Lines with the word "header" in them must be copied from the records below.

#### WORKING DATA:
[Start of section]

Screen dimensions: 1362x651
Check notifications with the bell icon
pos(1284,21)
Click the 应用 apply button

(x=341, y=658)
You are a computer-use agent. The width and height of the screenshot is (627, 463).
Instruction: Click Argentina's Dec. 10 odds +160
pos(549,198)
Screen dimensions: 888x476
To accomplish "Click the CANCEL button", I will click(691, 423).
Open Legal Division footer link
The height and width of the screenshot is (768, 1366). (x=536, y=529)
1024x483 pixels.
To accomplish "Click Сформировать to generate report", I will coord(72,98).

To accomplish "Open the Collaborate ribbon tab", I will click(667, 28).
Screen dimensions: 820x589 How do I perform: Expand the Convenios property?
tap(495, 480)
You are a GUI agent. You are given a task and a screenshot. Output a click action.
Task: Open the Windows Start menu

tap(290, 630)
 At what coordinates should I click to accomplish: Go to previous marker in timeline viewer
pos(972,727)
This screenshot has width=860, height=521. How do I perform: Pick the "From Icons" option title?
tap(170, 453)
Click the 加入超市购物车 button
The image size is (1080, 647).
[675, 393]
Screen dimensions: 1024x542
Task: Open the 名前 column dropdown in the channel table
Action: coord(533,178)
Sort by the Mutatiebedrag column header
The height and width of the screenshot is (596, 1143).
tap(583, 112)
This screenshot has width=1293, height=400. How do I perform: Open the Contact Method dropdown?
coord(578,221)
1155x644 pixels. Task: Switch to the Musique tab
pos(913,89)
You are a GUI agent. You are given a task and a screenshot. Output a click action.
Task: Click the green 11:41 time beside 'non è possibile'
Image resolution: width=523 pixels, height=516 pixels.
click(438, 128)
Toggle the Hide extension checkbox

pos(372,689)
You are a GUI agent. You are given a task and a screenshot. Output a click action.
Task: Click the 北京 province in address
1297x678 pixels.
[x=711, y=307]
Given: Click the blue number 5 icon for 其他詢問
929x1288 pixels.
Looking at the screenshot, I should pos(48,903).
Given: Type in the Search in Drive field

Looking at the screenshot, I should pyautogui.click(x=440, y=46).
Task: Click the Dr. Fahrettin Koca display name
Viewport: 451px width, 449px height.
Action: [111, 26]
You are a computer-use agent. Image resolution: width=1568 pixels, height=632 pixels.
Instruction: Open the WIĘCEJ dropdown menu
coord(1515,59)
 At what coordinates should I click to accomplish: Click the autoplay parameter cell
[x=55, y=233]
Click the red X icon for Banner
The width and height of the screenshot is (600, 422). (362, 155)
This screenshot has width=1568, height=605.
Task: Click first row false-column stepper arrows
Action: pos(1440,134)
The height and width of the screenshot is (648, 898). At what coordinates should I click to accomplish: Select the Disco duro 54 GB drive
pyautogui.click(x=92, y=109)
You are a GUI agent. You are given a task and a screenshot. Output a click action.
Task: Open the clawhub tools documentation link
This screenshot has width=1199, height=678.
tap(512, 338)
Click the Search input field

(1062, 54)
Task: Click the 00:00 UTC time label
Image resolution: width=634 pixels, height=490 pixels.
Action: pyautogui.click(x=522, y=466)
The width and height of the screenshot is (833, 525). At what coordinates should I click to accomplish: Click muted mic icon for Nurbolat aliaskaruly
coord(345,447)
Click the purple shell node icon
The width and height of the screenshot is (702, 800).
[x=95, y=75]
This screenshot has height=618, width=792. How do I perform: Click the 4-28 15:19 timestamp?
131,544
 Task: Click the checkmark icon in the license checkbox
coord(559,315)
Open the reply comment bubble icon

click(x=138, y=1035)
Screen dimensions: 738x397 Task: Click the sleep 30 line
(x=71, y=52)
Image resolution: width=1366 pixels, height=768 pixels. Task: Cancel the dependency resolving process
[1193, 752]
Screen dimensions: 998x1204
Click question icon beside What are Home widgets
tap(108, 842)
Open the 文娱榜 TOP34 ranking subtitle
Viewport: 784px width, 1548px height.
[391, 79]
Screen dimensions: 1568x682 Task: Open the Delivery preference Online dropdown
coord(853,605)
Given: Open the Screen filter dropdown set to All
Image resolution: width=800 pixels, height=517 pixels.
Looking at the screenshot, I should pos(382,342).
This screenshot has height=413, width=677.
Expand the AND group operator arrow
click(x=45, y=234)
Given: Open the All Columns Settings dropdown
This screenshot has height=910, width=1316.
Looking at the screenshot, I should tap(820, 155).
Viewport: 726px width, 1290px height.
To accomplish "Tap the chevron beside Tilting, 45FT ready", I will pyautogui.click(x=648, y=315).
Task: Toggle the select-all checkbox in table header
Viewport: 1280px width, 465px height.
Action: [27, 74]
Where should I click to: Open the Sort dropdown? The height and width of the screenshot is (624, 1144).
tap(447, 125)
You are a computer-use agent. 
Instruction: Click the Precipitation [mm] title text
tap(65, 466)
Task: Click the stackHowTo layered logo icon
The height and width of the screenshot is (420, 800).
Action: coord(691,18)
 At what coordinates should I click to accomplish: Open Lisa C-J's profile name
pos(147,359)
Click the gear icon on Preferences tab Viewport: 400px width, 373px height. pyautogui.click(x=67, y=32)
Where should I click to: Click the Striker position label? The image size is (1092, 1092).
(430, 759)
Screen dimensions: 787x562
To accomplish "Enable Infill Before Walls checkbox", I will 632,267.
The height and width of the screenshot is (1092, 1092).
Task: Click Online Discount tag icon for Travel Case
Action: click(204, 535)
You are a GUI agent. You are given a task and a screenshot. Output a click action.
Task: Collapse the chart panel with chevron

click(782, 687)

[End of section]

#### RESPONSE AREA:
Sort by the Mutatiebedrag column header
Task: Toggle the select-all checkbox in table header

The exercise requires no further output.